One thread for every battle, one stitch for every death.

He is very strict about this. It wouldn't do to make a mess of things, after all.

It starts after, when the people without black-and-red eyes take him away and tell him he's wrong, that he's bad.

He hears them—how can he not?—and while he hates them, it's an apathetic hate. There isn't any true vehemence in it.

But he does mourn. He mourns their deaths regardless, though he doesn't cry. Whether they were kind—and none of them were, only he was ever kind—or cruel, their loss aches.

He doesn't really understand it, how someone can be there, vibrant and brilliant and colorful and then be gone.

So he covers his legs in stitch after stitch, because his death wasn't just a normal death. The hole was too big, too wide, too painful.

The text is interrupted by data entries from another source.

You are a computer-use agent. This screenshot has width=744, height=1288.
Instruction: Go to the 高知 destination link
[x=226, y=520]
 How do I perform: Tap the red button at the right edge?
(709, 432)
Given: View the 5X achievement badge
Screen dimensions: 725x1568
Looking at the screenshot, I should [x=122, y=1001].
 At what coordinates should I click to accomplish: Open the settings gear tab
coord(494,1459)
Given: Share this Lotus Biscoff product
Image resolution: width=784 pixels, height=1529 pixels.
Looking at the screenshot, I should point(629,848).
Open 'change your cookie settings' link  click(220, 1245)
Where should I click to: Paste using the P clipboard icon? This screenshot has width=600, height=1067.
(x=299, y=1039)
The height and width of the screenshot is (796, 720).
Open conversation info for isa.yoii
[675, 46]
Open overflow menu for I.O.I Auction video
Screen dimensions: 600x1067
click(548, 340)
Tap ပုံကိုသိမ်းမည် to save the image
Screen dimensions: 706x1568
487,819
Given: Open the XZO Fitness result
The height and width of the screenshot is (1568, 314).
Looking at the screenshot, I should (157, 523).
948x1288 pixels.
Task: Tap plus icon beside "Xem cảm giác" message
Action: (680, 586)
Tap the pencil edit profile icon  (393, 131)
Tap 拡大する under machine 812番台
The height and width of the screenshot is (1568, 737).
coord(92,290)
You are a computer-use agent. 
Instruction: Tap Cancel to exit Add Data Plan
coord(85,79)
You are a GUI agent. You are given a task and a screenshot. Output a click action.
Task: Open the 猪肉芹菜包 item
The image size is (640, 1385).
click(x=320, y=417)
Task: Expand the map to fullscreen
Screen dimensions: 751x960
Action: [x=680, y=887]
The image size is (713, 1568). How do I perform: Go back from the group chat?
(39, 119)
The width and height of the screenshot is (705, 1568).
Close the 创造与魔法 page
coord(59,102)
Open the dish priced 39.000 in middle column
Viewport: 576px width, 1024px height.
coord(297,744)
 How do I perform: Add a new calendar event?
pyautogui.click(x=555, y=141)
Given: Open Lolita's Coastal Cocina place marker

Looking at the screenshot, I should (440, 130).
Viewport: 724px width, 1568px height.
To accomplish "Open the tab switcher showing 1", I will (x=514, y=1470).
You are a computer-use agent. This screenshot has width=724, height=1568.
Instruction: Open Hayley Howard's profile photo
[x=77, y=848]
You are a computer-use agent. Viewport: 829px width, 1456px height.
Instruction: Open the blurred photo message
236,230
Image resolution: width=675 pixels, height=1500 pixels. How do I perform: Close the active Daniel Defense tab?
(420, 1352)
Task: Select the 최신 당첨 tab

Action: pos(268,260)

And he swears, he's going to kill all of them. Every last motherfucker who dares breathe in his blood, who dares defile his memory.

The battle hasn't ended yet. So he enters their database, and finds the estimated number of ghouls thought to live.

Not in Tokyo.

The world.

A stitch for all of them, because he's going to take their head.

And the battle hasn't ended yet, so stitch after stitch after stitch, until his spool runs out, and he plucks another from his bedside and ties the ends together. One thread for every battle, a stitch for every death.

There isn't a stitch big enough for his.

XXXXXXXXXXXXXXXXXXXXXXXXXXX

I kinda sorta hate Tokyo Ghoul, after watching season two and the end of season one, but…yeah, this gave me hardcore feels. Like, HOLY FUCK feels. I cried.

So, prompt #9 for my 100 theme challenge goes to Tokyo Ghoul.